Data:

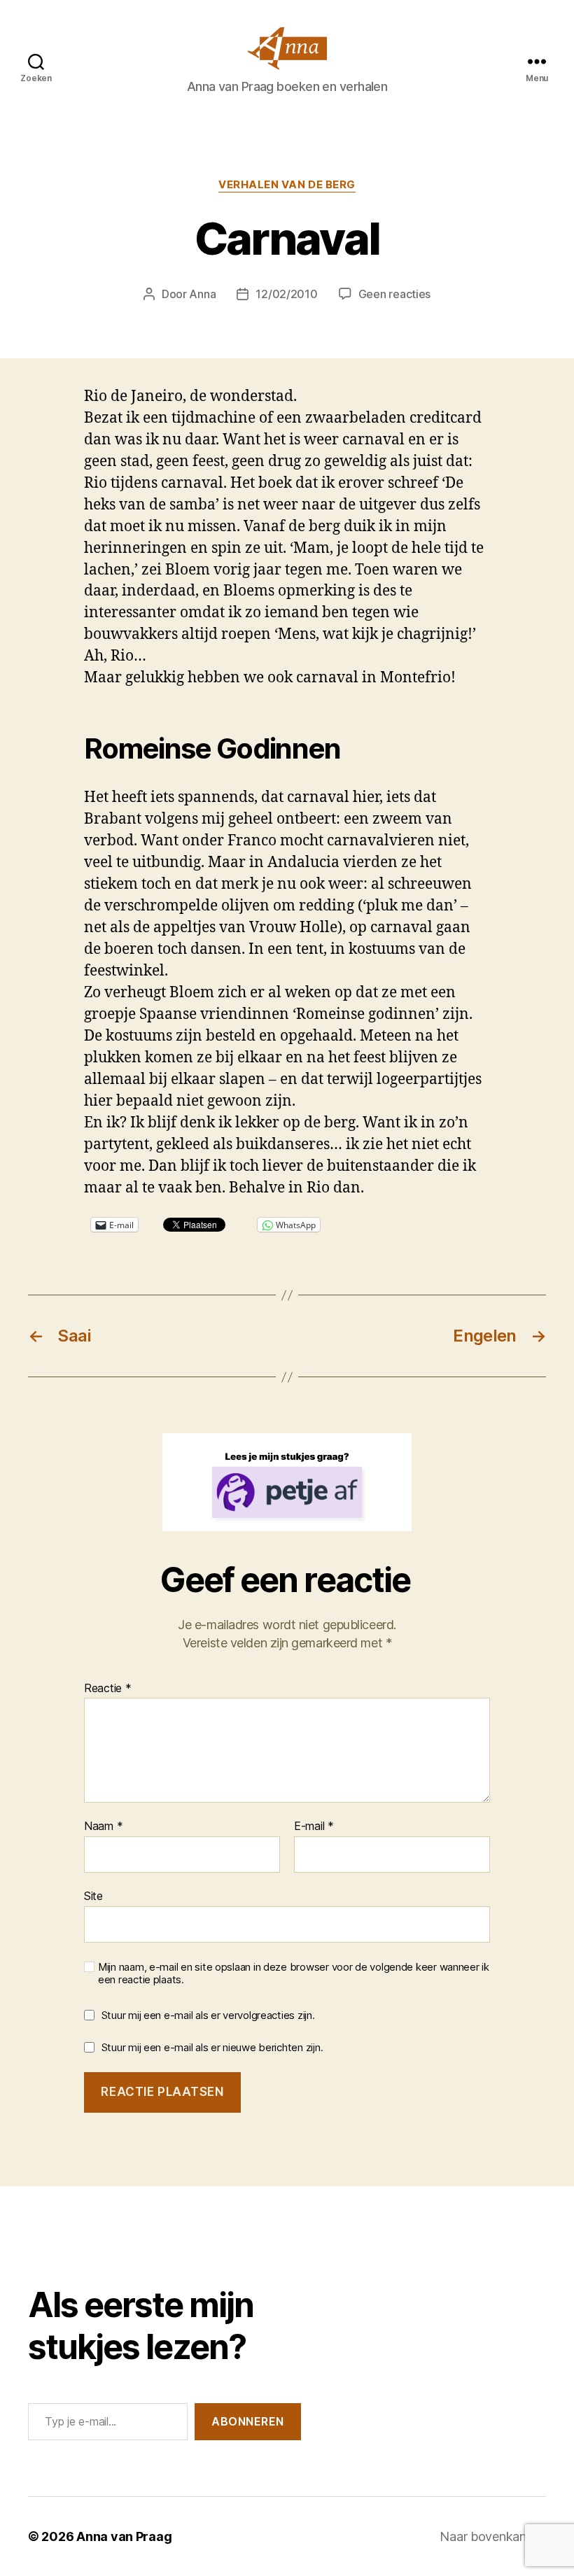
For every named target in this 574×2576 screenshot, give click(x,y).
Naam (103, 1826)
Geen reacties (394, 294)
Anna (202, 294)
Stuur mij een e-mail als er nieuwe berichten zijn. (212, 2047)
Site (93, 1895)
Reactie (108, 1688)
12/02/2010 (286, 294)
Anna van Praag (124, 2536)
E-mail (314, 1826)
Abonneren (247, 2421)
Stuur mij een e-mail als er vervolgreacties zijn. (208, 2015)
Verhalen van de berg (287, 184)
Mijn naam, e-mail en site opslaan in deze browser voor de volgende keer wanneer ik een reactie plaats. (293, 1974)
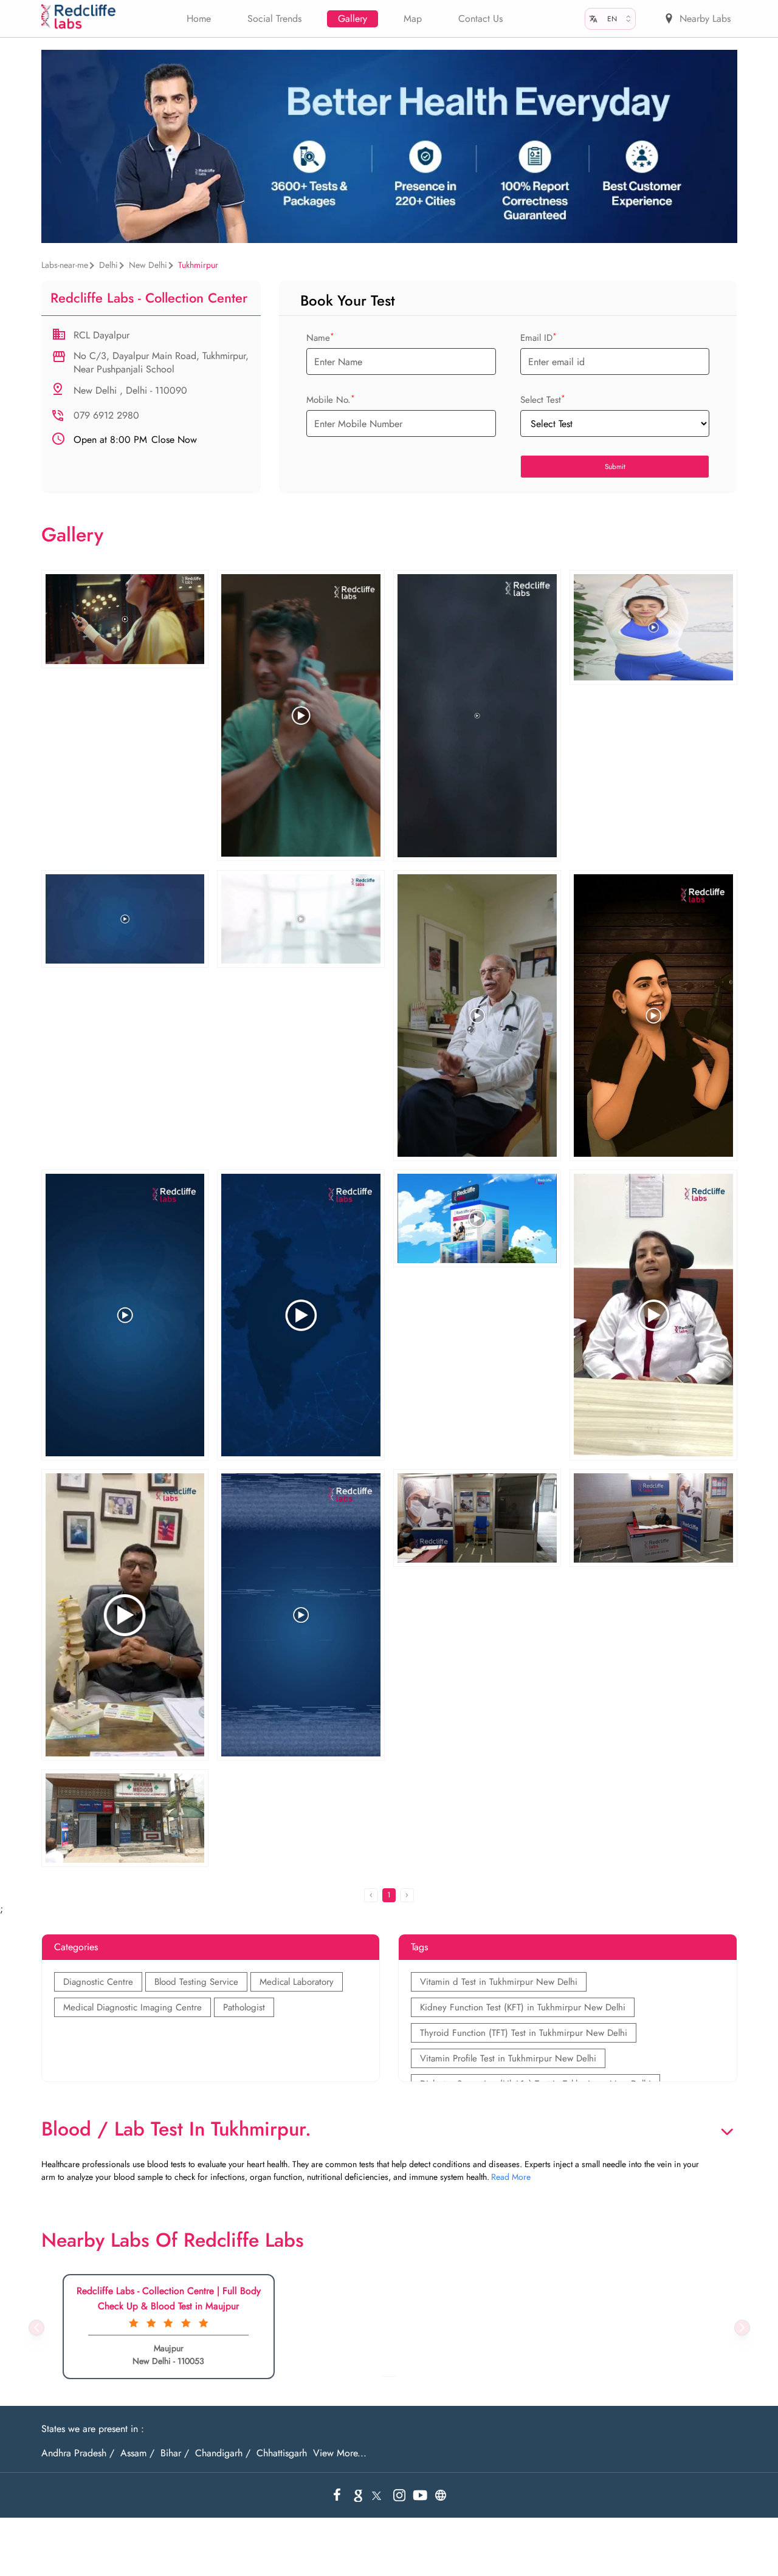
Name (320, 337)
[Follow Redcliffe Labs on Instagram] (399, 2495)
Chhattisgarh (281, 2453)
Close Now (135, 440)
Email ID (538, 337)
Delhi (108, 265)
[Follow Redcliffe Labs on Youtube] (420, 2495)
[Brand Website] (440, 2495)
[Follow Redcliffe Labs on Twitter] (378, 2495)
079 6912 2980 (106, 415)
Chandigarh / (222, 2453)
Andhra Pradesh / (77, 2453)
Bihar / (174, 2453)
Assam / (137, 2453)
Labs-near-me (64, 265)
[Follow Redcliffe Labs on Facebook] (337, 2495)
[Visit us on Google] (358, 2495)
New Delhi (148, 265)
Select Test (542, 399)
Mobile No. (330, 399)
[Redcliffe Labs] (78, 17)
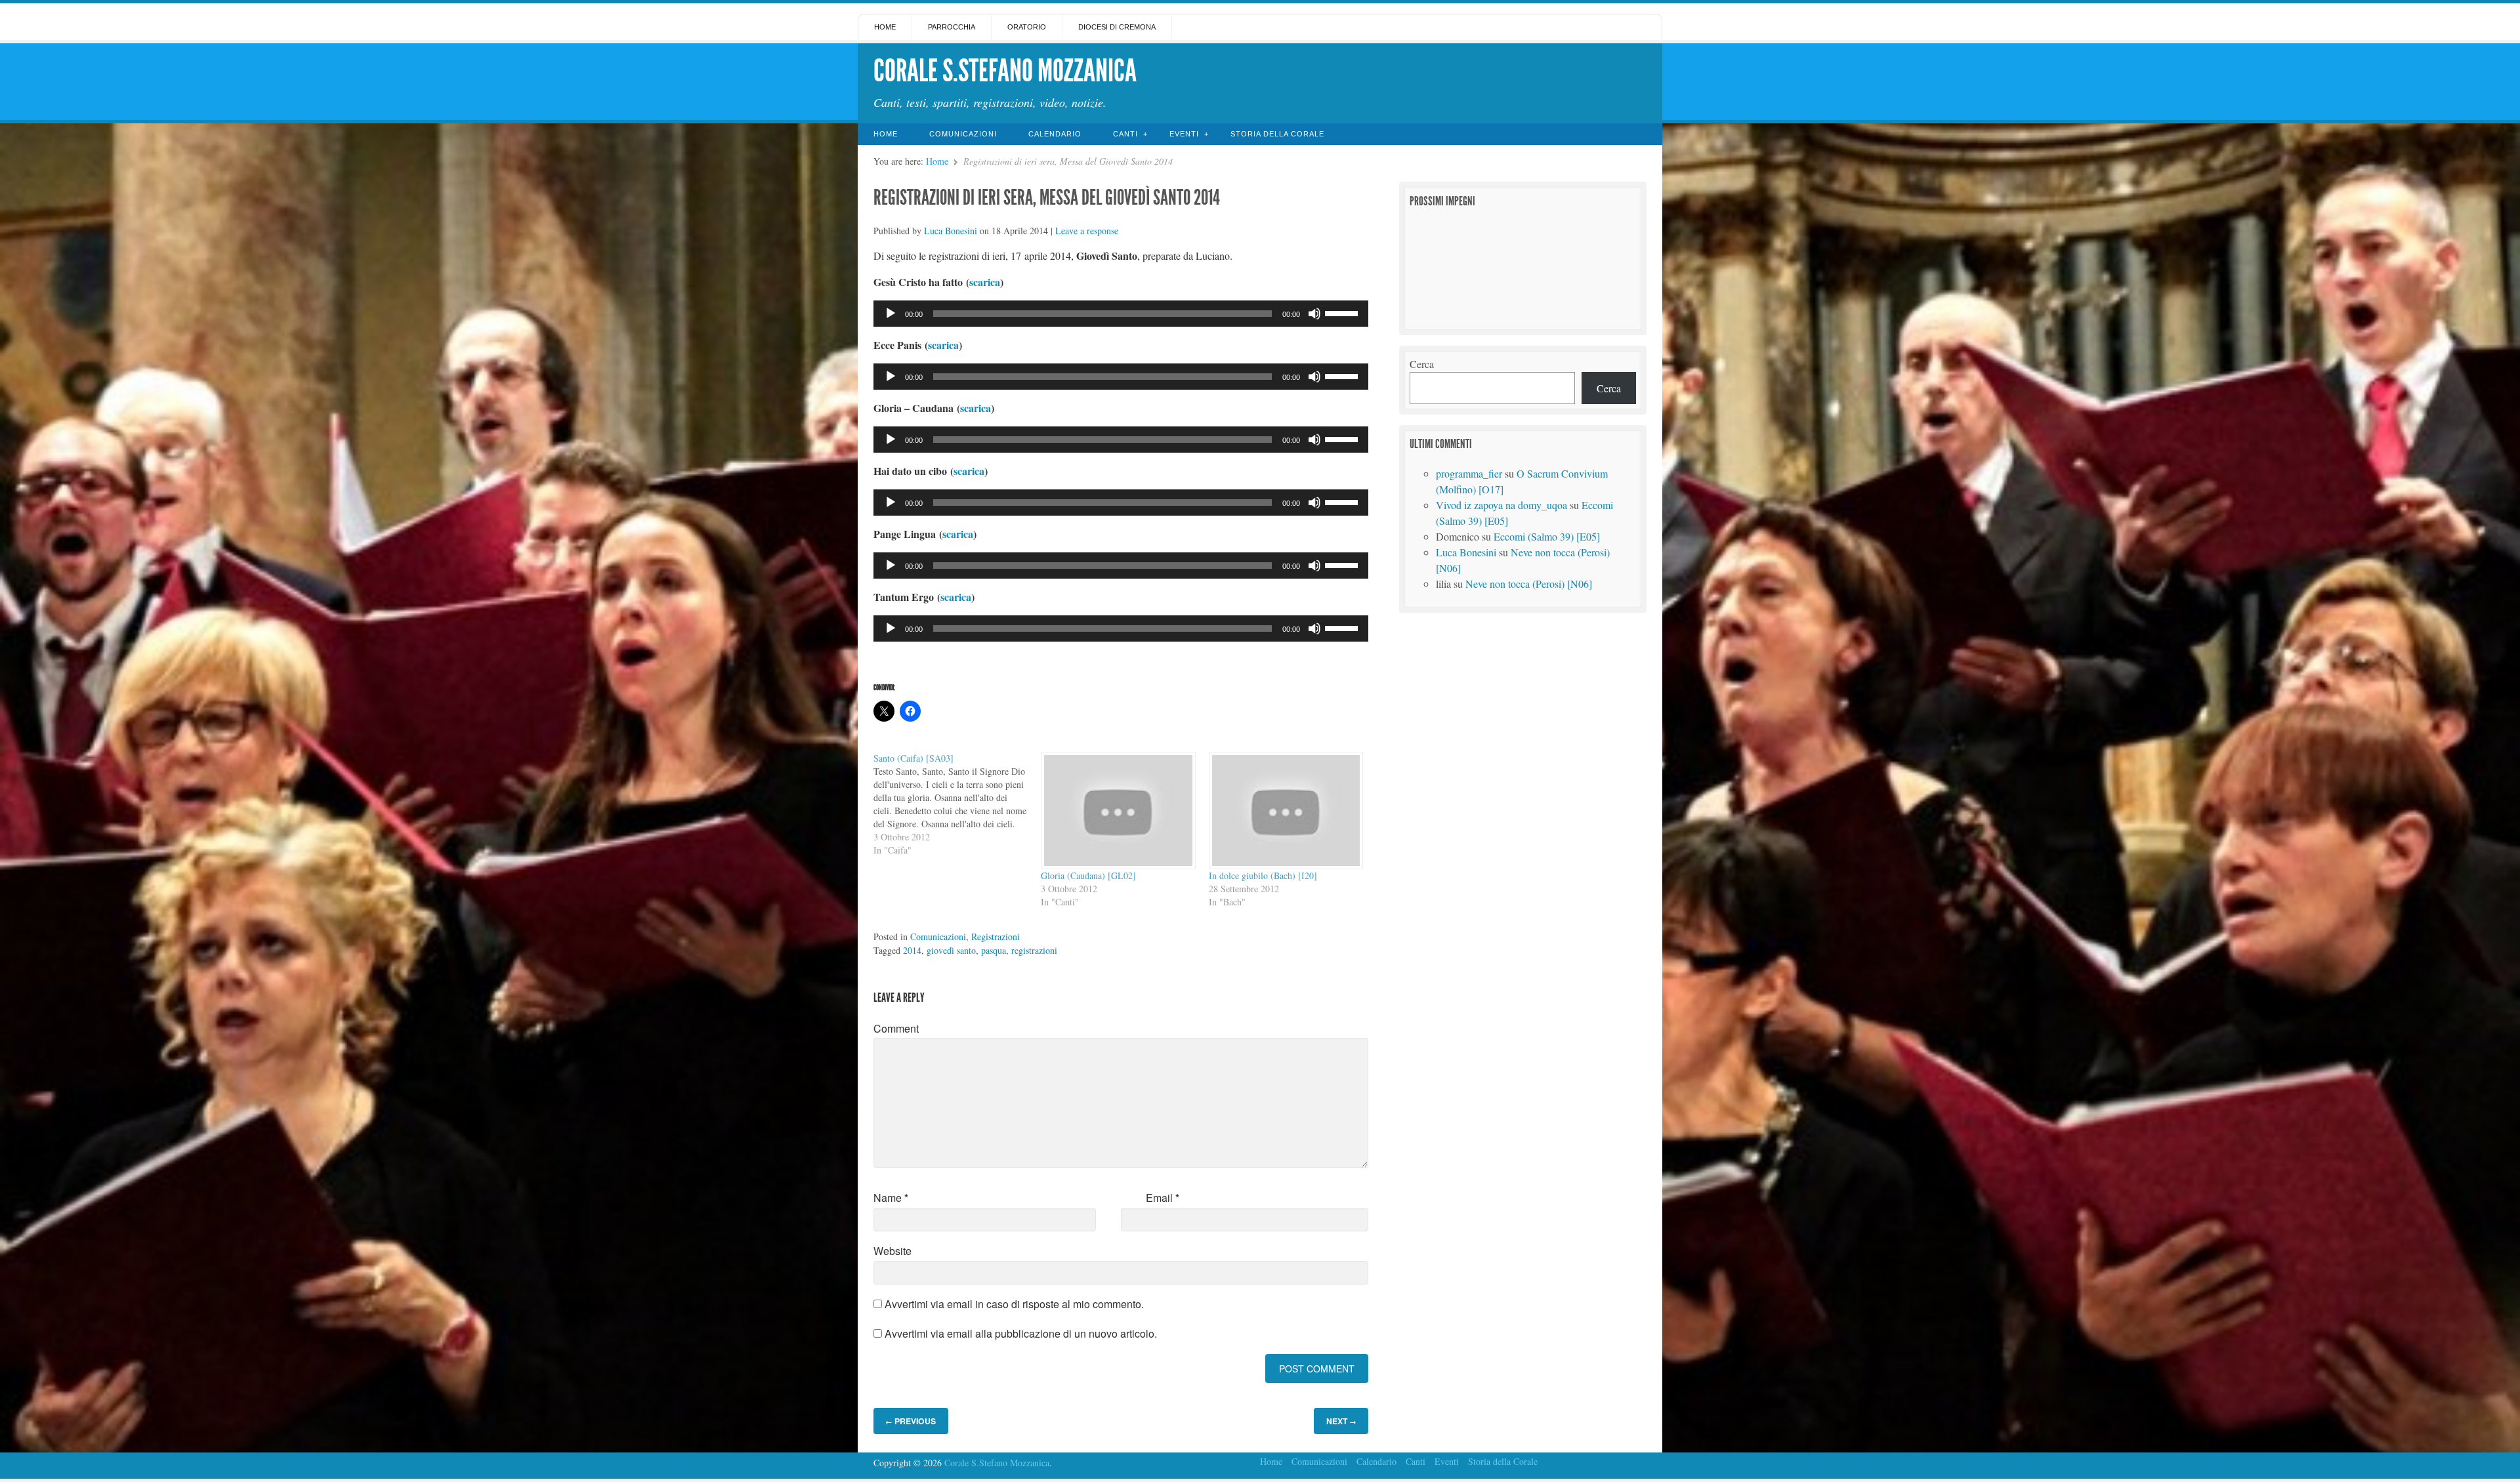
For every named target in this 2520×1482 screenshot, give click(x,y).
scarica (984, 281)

Exercise: Pick out and copy the lines of the entries that hold the string "this".

Written response:
For every named target in this 574×2576 screenshot, give click(x,y).
For every named target in this 2520×1482 screenshot, give click(x,y).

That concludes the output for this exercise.